WHAT YOU WILL DO: Pick every line with "computer" from the material below.

DATA FOR REVIEW:
----

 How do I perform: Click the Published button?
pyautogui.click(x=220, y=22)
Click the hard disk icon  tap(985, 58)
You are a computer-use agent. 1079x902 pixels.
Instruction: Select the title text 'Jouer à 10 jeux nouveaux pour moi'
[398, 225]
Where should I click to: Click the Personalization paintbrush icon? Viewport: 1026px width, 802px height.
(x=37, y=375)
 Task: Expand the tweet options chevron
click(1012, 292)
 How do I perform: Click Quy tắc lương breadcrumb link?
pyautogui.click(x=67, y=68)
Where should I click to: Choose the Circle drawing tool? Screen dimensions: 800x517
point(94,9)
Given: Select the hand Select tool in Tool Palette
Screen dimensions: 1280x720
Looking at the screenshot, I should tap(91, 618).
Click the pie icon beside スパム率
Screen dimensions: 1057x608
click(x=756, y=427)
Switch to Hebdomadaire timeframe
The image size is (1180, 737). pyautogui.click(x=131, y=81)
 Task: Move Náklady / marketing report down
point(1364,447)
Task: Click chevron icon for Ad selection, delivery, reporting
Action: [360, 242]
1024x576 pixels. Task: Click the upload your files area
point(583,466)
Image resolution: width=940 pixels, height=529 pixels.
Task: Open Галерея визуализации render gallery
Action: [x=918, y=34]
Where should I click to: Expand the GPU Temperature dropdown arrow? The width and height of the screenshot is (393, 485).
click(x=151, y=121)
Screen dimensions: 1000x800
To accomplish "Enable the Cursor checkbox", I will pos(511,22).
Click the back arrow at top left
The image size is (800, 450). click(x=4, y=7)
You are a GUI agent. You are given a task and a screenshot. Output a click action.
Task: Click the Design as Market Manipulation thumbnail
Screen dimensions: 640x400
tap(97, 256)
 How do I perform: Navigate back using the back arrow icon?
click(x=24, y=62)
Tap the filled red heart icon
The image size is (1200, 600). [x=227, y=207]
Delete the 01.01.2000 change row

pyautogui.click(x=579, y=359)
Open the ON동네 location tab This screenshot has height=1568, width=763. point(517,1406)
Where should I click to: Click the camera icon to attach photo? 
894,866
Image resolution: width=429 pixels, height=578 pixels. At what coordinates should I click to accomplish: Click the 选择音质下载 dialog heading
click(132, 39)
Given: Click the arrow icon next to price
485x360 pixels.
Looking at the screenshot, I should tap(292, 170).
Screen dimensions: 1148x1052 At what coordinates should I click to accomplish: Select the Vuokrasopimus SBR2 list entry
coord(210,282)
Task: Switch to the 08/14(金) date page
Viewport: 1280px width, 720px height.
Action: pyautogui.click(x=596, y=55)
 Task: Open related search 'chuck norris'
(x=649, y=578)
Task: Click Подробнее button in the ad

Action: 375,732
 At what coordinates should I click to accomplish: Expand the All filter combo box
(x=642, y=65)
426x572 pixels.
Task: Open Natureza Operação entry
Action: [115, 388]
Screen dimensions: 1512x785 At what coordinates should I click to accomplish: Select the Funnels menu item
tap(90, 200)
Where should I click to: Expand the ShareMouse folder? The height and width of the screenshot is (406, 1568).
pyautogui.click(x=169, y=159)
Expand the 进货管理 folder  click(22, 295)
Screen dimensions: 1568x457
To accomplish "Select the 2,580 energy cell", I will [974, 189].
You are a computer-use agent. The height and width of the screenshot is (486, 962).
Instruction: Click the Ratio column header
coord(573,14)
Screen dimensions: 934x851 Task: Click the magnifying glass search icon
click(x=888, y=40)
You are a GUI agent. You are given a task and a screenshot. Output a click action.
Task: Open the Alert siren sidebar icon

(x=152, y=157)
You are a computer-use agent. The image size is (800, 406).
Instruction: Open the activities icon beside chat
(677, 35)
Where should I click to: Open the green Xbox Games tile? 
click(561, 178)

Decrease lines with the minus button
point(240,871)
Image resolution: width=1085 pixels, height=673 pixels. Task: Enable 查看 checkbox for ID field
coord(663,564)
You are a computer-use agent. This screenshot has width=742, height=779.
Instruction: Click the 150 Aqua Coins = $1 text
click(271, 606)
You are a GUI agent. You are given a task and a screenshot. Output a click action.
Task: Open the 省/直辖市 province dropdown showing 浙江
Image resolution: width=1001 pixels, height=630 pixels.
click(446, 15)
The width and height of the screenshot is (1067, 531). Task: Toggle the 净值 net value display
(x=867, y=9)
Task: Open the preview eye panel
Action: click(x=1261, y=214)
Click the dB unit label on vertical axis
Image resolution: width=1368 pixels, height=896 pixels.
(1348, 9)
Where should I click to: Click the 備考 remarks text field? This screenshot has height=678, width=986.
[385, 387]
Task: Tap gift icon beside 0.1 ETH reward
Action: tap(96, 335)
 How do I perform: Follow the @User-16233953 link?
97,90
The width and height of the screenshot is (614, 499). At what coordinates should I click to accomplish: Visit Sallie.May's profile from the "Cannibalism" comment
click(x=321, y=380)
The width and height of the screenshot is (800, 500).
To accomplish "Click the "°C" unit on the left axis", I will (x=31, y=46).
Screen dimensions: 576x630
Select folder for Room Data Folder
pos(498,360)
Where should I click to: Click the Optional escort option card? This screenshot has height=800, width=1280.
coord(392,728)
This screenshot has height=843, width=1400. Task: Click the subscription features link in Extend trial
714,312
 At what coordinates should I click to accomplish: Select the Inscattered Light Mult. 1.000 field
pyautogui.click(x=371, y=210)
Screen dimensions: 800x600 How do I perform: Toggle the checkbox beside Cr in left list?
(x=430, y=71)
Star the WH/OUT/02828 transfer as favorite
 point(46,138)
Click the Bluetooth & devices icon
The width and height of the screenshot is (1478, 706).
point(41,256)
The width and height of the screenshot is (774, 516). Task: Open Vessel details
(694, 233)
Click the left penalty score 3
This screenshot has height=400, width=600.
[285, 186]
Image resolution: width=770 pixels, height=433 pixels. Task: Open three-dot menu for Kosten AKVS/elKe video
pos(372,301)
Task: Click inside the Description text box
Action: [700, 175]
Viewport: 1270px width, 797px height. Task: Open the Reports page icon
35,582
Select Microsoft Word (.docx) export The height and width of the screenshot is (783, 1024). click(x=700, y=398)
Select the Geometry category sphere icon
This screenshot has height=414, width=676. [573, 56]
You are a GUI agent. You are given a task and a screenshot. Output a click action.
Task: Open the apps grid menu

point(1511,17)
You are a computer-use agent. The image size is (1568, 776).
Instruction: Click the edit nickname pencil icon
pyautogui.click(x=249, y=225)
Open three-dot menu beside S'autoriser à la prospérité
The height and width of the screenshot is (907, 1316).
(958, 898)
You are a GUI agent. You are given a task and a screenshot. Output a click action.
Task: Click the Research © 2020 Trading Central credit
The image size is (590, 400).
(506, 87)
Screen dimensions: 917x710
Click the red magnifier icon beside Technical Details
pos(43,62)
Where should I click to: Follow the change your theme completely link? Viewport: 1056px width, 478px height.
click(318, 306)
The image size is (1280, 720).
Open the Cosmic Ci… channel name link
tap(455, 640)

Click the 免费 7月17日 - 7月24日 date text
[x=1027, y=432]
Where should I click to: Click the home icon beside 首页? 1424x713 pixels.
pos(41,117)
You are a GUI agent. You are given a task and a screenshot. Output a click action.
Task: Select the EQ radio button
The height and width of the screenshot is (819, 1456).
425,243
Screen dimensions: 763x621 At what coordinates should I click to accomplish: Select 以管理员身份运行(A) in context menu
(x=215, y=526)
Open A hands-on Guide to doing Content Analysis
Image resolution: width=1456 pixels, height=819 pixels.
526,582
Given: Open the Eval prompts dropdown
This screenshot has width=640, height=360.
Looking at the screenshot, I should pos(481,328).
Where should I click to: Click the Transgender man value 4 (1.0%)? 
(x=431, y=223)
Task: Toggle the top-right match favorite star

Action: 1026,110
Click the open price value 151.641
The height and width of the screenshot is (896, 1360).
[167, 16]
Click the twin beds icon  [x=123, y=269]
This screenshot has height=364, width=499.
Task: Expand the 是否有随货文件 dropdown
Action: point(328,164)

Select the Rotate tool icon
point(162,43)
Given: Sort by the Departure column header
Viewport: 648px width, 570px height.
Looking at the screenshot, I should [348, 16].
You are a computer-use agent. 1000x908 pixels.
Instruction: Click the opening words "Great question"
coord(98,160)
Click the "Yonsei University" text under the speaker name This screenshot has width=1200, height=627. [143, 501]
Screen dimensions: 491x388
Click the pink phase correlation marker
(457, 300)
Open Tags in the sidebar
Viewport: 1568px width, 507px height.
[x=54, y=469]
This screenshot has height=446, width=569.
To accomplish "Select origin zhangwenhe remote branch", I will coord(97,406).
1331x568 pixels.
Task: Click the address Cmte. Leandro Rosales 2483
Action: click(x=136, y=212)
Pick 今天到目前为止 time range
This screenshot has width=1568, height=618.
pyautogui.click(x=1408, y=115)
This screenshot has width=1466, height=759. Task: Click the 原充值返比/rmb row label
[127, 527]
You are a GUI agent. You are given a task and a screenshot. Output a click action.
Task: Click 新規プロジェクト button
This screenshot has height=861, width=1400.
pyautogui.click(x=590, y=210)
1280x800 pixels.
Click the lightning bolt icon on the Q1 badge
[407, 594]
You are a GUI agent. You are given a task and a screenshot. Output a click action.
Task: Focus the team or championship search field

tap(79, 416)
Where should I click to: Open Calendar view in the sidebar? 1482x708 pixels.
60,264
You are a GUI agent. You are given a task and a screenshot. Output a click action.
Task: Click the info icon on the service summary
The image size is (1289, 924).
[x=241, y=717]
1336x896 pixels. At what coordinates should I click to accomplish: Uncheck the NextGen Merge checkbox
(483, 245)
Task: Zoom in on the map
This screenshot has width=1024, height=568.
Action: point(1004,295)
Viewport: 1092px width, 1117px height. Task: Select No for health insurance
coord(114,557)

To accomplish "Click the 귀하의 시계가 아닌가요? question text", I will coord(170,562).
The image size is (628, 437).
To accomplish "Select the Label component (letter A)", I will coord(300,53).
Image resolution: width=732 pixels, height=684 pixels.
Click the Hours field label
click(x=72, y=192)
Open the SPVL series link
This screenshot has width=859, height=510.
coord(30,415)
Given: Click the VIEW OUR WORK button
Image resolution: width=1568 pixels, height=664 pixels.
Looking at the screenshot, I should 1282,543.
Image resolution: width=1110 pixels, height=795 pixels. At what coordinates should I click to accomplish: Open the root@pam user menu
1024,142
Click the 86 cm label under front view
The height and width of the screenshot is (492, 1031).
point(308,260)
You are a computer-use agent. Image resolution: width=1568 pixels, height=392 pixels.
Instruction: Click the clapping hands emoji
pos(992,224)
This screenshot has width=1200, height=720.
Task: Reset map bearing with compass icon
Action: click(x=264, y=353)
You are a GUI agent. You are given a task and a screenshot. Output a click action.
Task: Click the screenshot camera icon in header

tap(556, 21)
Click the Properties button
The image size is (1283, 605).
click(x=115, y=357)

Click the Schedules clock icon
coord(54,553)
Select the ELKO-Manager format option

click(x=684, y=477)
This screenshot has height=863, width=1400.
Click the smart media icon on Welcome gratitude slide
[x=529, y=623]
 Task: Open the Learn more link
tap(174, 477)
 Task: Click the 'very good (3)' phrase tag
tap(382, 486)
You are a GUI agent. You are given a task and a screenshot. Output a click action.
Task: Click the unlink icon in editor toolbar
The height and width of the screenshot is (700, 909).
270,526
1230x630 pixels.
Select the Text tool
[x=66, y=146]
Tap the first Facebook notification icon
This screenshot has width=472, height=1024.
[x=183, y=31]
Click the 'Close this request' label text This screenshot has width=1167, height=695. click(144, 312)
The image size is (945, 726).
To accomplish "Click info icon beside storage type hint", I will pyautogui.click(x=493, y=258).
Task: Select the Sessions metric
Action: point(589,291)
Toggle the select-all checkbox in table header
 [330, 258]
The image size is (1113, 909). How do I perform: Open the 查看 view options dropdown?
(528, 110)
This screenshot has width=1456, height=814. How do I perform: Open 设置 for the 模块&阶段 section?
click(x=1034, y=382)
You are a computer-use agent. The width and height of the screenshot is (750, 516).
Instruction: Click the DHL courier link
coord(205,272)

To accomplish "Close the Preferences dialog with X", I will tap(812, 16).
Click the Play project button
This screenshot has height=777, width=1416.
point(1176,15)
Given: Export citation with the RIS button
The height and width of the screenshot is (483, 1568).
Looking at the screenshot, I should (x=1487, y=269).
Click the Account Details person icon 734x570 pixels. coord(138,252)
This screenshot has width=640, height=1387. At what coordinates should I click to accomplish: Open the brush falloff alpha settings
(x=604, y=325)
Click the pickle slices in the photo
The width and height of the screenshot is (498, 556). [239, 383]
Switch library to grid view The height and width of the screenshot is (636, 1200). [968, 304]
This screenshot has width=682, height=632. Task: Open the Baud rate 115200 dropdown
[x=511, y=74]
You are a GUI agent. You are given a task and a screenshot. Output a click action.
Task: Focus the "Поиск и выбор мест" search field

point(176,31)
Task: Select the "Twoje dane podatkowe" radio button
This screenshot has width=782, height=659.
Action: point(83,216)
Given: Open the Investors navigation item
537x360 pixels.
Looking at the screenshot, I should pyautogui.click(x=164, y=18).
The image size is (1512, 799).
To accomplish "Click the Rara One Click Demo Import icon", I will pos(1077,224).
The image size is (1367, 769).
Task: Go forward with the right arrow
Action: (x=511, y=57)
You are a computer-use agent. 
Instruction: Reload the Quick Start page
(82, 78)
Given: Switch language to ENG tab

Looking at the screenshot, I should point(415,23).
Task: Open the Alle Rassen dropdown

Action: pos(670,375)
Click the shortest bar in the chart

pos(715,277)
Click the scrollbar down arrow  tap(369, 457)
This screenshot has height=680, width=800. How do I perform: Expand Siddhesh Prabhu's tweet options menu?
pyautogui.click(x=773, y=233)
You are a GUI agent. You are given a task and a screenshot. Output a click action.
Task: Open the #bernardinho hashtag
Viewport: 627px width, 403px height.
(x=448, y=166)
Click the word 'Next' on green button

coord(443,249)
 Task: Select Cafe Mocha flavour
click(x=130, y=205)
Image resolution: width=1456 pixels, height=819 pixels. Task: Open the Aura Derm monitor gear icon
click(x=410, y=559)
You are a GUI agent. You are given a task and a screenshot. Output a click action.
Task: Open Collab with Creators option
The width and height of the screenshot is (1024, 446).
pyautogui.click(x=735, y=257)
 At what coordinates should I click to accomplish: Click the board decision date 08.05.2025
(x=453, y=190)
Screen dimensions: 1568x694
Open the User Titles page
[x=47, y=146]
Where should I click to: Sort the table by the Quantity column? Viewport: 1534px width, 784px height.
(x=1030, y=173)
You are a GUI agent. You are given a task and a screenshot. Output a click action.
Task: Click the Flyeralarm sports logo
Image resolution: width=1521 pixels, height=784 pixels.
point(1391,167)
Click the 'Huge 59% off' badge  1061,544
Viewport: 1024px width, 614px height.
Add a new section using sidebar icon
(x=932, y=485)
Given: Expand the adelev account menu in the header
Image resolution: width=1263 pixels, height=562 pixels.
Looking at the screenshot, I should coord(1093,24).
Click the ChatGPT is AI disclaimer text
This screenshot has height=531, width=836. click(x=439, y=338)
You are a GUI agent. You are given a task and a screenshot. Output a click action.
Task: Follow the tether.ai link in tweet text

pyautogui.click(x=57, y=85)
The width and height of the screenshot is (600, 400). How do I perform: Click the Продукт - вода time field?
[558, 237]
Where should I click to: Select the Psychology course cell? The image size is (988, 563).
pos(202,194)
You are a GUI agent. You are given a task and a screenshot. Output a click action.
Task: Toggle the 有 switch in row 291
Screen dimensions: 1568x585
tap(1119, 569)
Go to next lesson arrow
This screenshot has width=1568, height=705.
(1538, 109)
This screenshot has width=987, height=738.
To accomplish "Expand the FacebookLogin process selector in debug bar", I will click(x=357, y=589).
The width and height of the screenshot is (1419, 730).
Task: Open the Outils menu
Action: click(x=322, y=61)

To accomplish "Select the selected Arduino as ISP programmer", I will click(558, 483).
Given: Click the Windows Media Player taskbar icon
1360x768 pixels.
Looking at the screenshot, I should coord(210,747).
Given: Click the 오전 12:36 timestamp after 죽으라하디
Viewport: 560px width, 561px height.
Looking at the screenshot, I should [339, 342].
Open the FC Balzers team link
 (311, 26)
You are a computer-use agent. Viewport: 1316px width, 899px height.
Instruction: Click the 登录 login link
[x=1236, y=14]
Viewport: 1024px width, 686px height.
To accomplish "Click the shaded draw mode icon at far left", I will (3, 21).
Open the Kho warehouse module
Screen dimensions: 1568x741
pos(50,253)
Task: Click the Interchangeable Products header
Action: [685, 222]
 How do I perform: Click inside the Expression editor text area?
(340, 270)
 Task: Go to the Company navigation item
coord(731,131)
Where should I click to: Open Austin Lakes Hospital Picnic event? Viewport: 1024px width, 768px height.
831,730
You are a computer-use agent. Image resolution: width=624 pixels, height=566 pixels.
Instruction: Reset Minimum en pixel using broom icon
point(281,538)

----

ANSWER SECTION:
You are a computer-use agent. 1079x902 pixels.
You are a computer-use agent. The height and width of the screenshot is (486, 962).
You are a computer-use agent. The image size is (800, 406).
You are a computer-use agent. This screenshot has width=742, height=779.
You are a computer-use agent. The image size is (1568, 776).
You are a computer-use agent. 1000x908 pixels.
You are a computer-use agent. Image resolution: width=1568 pixels, height=392 pixels.
You are a computer-use agent. The width and height of the screenshot is (750, 516).
You are a computer-use agent. 
You are a computer-use agent. Viewport: 1316px width, 899px height.
You are a computer-use agent. Image resolution: width=624 pixels, height=566 pixels.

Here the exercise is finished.